I can feel my mind burrowing down, away from the winds of the world and into that place it will soon need to be to birth and nourish and properly adore a new baby. I can feel the distraction tugging me away from work, from other people, from to-do lists. My nesting is not scrubbing floors or stocking the freezer (these things are mostly done, but out of practicality as opposed to biological need); it’s starting to knit a baby blanket a week before the due date with the baby quilt still on the quilt frame and needing many many stitches. It’s reading beautiful words. It’s listening to my body, waiting for the sonar to ping back with the signal that Someone is Coming.
On the first day of spring, after a winter without illness, I started battling a cold. For two days, I wasn’t sure who would win, but by Sunday it was clear that illness would. Now I am congested and without sense of taste or smell, stuffing cloth wipes and napkins into my pockets in case of sneezes that lead to rather devastatingly disgusting consequences if not caught in time. I’ll admit, I’m very much hoping baby will wait until it clears to arrive.

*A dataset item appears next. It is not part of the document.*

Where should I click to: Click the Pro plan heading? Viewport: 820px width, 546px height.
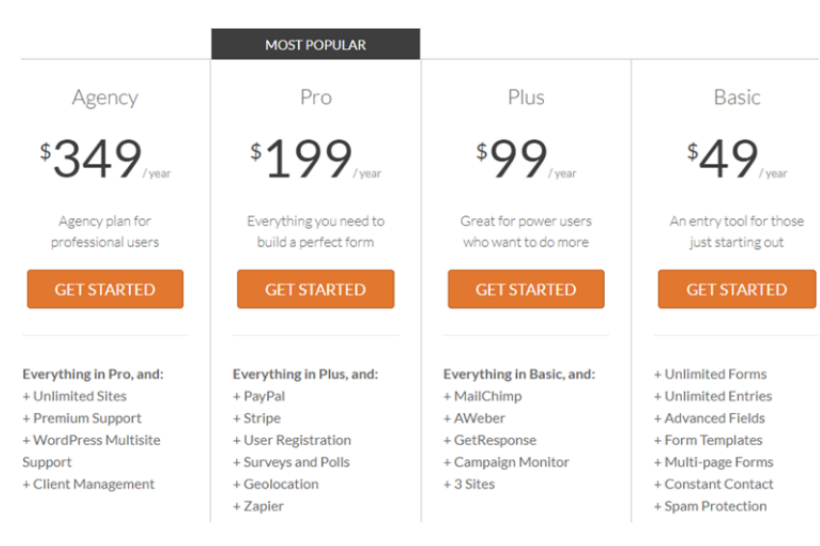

So it’s tea and fire cider and watching the snow finally finally beginning to melt away. It’s staying close to home, reading and doing puzzles with my son, knitting every free moment. It’s waiting for the gardening seeds to arrive in the mail, hopeful that we can get a few planted inside before there’s other life to tend to. It’s breasts beginning to ache, belly unbelievably big and so crowded by this child. And just as spring will one day soon surprise us by being real, so will this new little life.
The quilt pattern is called “flying geese.”